誰一人口を開けないチェリー達は、去っていったご婦人の残り香をクンカクンカを嗅ぎ…いや吸い込み、一人残らず頬を染めた。


「中村先生、今のご婦人はどなたですか?」
「あんなに見事なお髪の色は、初めて見ました!」
「本当に本当に。あそこまでの蘇芳は、GHQにも居ないよ…」

ビューチフルと言う意見で一致したチェリー共は、既に授業所ではない。生徒らの反応は無理もないと幾つか頷いた教師も、教壇へ戻る気配はなかった。

「彼女は高森糸遊様。戦後間もなく嫁がれた方だが、とても還暦前には見えないだろう?」
「「「還暦?!」」」
「髪色は、彼女生来のものだ。神秘的な方だと思うだろう」

まだ40手前の教師が恋心を隠していない。
それほど強烈な印象を植え付けていった女性に対して、然し逃げた学園長と言えば、まるで鬼でも見る様な顔だった。

「余程の馬鹿ではない限り、彼女には逆らわない方が良い。若い頃は片腕で岩を破壊したとも言われている人だ」
「「「岩を?!」」」

それを指摘した生徒に答えたのは、教師ではなく、一番席に座っていた生徒である。

「あの方には、陽炎さんと言う双子の兄が居る。そちらの方は、瞳が鮮やかなカーマインだそうだ」
「駿河の君、カーマインとは米語ですか?」
「流石は駿河の君、流暢なお言葉遣い感服致しました」

尊敬の眼差しで『俳句0点』だった帝君を褒め称えるクラスメート達に、照れた首席は頭を掻いた。

「俳句コンクールで入賞出来る様に頑張る。応援していてくれると、大変嬉しい」

第一期高等部一年Sクラス30名のチェリーボーイらは、ほのぼのと俳句の勉強を開始したそうだ。

この半年後、俳句コンクールで金賞を受賞した帝王院駿河が胴上げされたと言う話は、特に語り継がれていない。




帝王院駿河の母親はとても変わっている。
どれ程のものかと言われれば、説明出来ない程と答えるしかないだろう。息子である駿河はそんな母が嫌いではないが、世間からは180度ズレている事だけは、幼い頃から理解していた。

そんな母が深刻な病に倒れたのは、駿河が15歳になったばかりの頃だった。

女学院育ちで、花嫁修行もしていなかった彼女が嫁いだのは、29歳のいわゆる晩婚である。
いかず後家と言われる事もあった様だが、一人娘として蝶よ花よと育てられた彼女を、彼女の両親は心から愛でていた為、嫁がせるつもりはなかったらしい。相手が帝王院財閥の会長でなければ、纏まらなかった縁談だと言えただろう。
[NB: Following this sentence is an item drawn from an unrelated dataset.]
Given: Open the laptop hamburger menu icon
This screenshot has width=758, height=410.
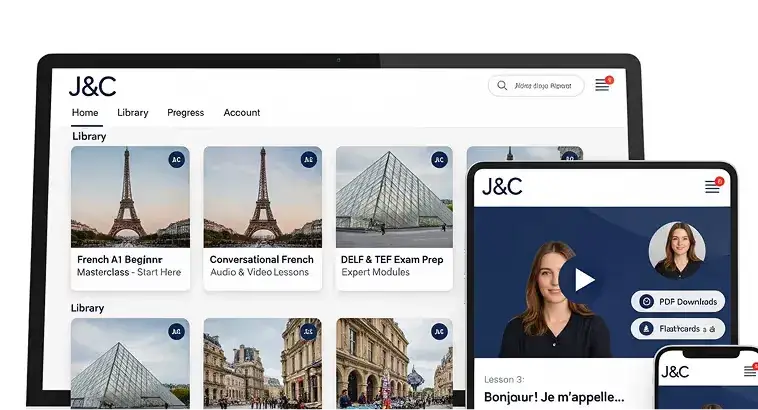Looking at the screenshot, I should tap(602, 85).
戦前から海外へ渡航する事が多かった帝王院鳳凰は、50歳を過ぎて一目惚れを果たすまで、結婚歴はなかった。若い頃は愛人を囲っていた事もあった様だが、結婚後に浮いた話は一度としてない。

見合いも縁談も、数多あった様だ。
然し晩年まで仕事優先で暮らしてきた彼は、過酷な時代を経て、高度経済成長期へと移り行く昭和に何を見たのか、突如結婚を発表したのである。


そんな、恋に奥手なオッサンと、鉄製箱入り娘と言う組み合わせで子供が出来るまでに数年を要した。正に夫婦の力作である。

可愛い一人息子は表情に乏しい母親似の端正な顔立ちで、父親似の聡明さを兼ね備えていた。170cmある様でない小柄な鳳凰の密かな野望に「175cmになりたい」と言う切実な想いがあったが、その密かな野望は無事、ぎりっぎりの所で息子が叶えてくれたのである。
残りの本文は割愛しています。